— Exercise —
Scan the entries below for the word "agent". Copy out every line in which it occurs.
══════════════════════════════
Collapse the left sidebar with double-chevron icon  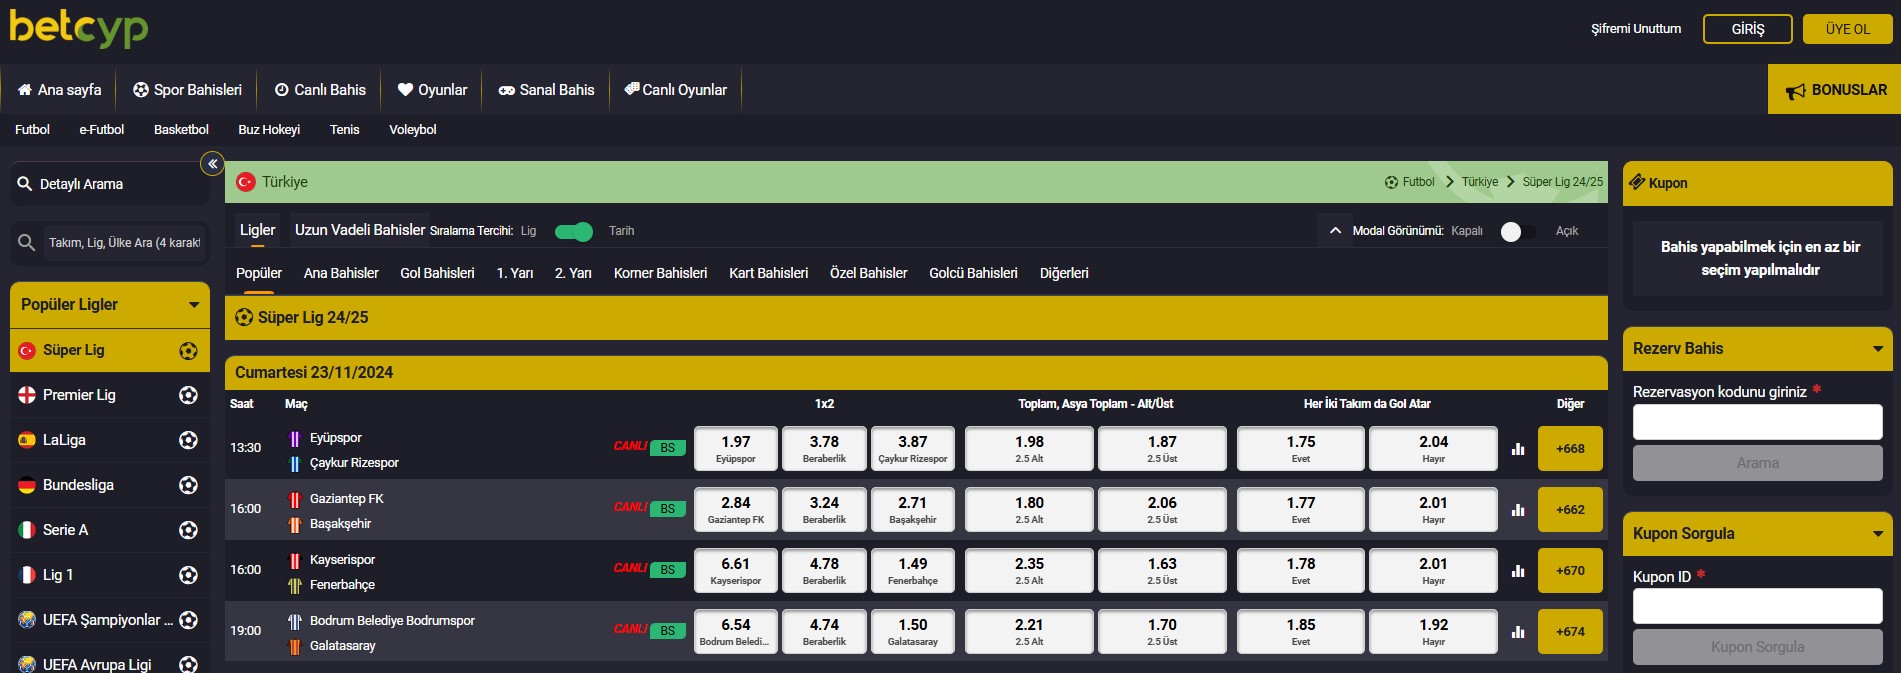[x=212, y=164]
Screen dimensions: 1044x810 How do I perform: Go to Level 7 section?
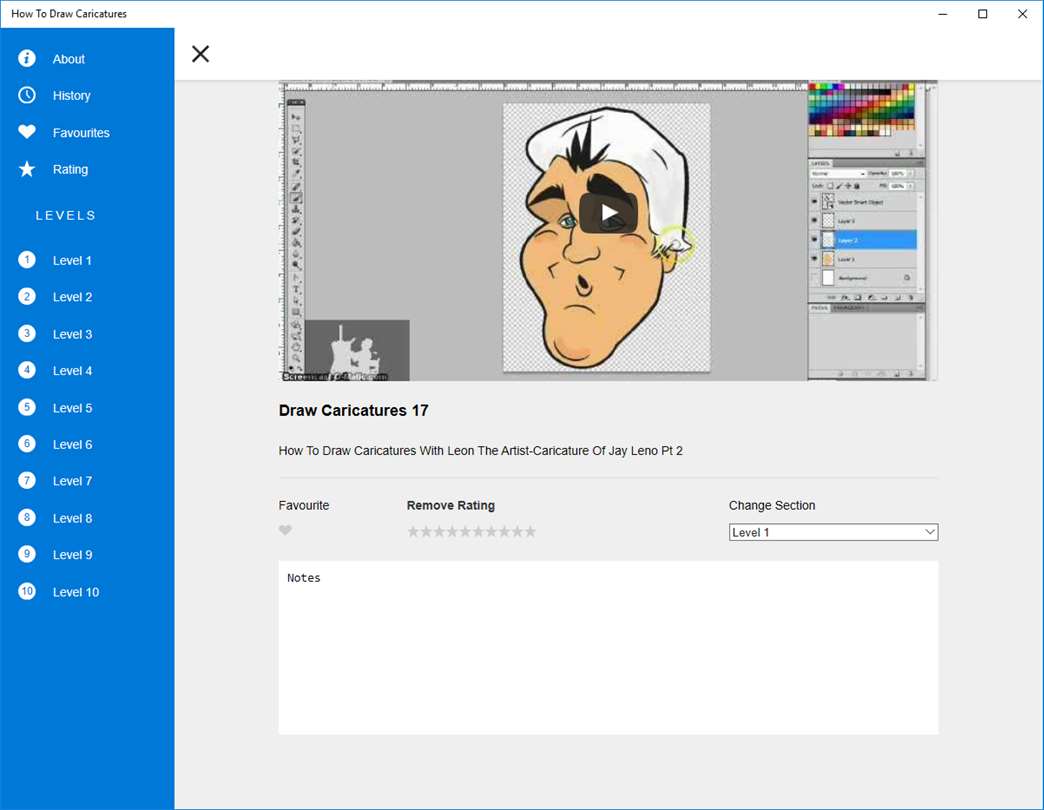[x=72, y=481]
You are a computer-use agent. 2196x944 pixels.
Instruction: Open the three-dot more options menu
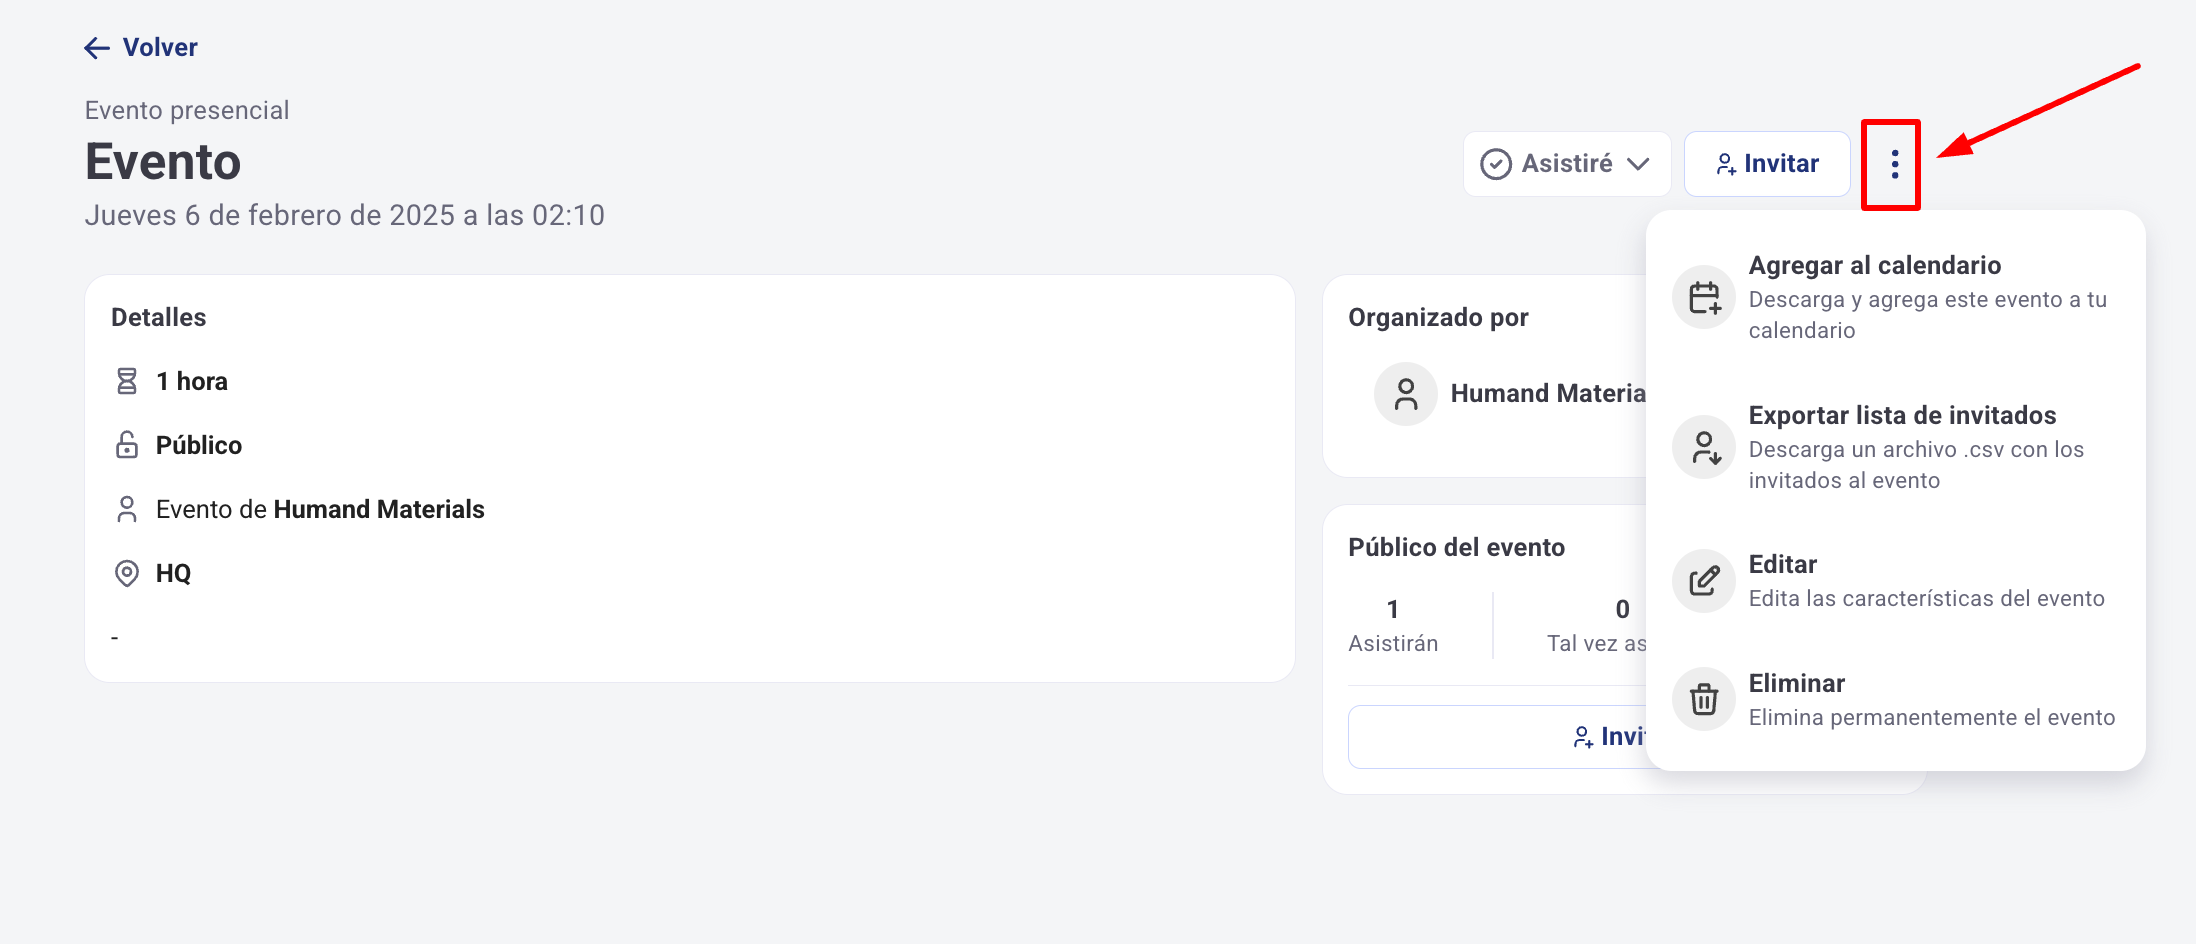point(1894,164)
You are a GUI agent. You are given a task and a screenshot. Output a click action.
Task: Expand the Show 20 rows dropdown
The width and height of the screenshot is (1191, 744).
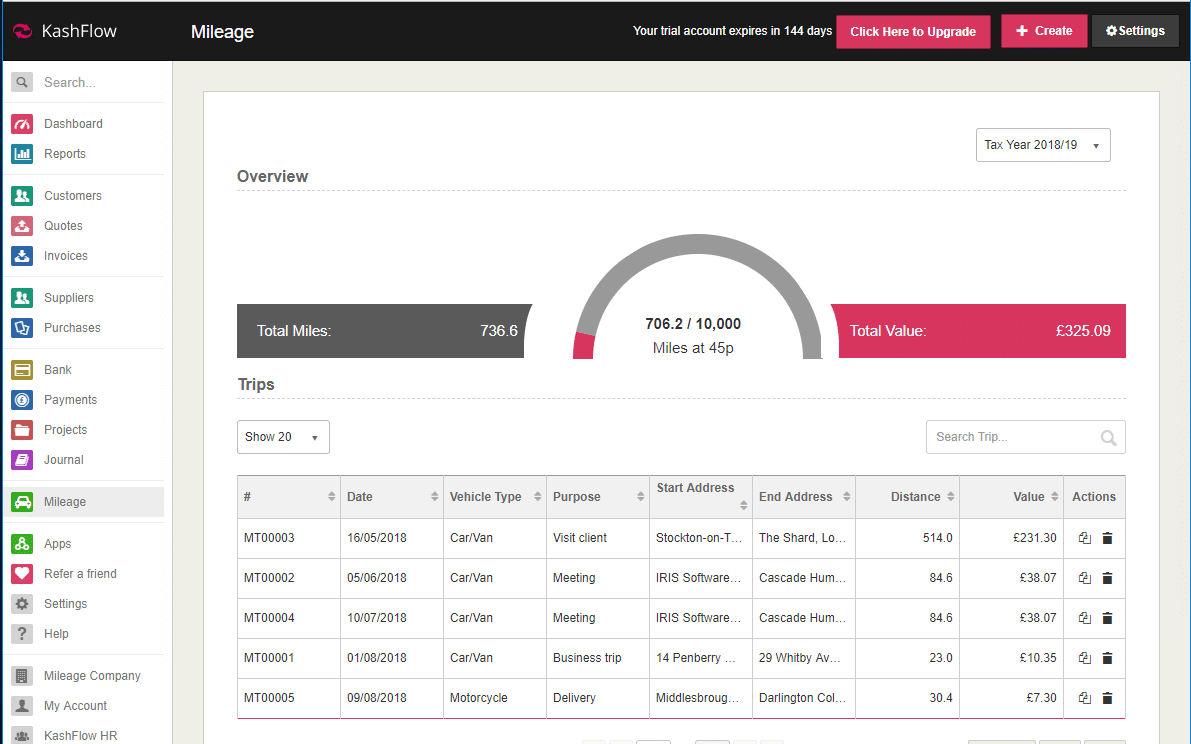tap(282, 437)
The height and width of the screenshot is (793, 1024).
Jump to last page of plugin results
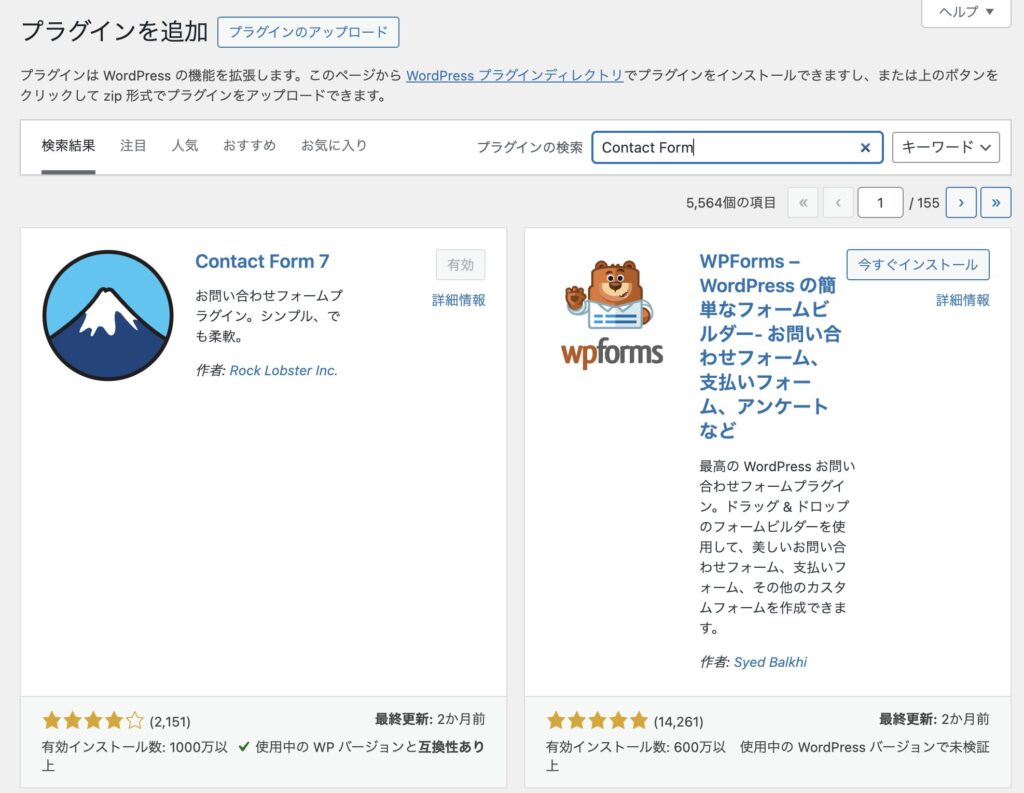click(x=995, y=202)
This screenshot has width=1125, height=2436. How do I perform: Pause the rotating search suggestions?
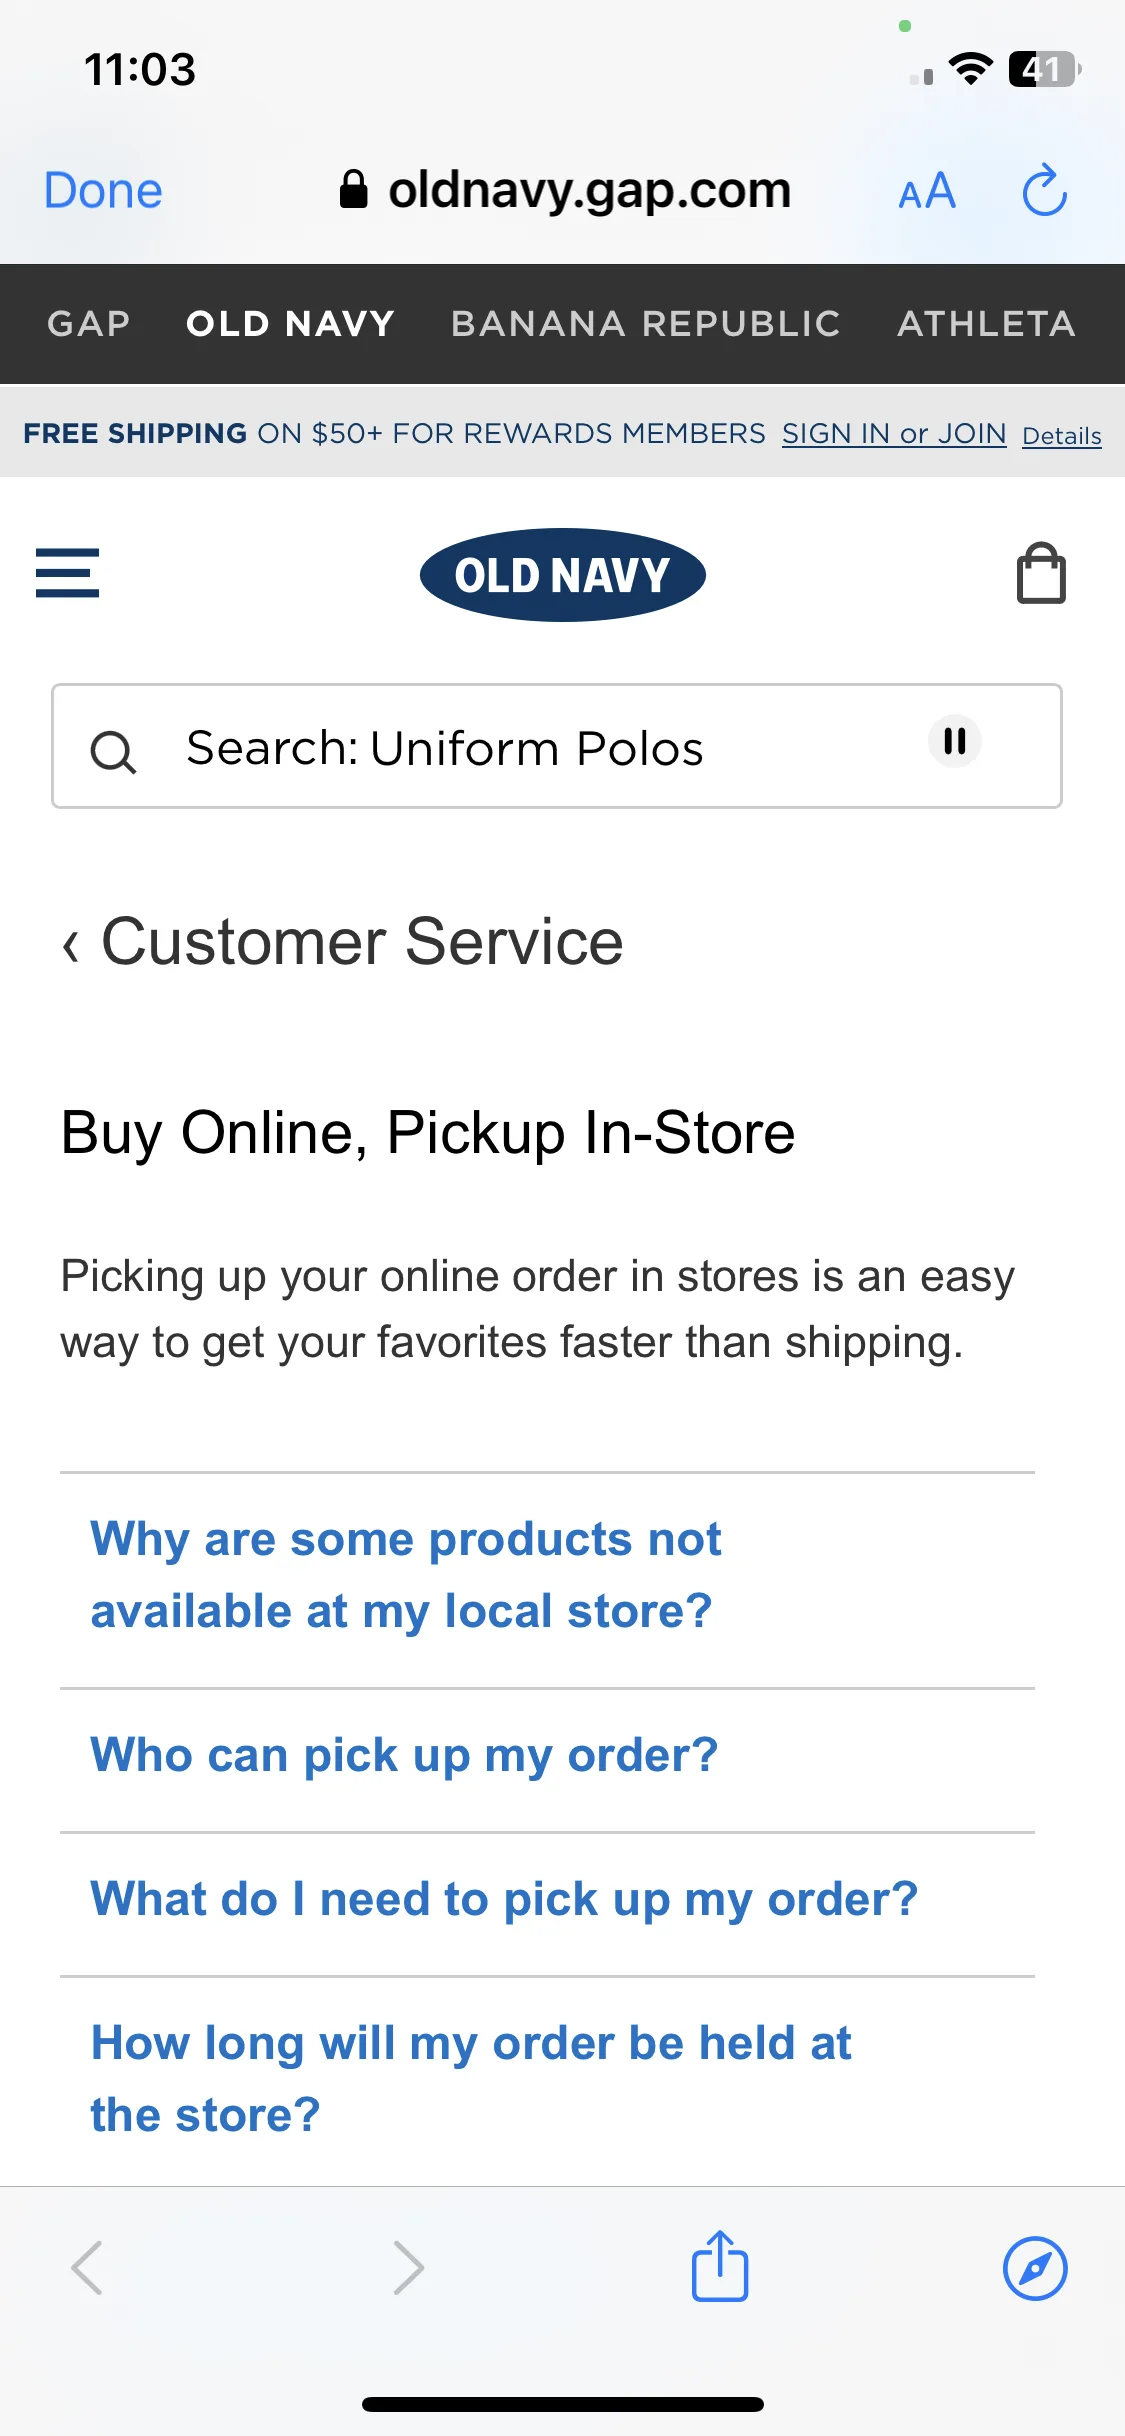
══════════════════════════════
— Exercise response —
You are a computer-use agent. 2196x944 pixels.
You are a GUI agent. You are given a task and a screenshot. Output a click action.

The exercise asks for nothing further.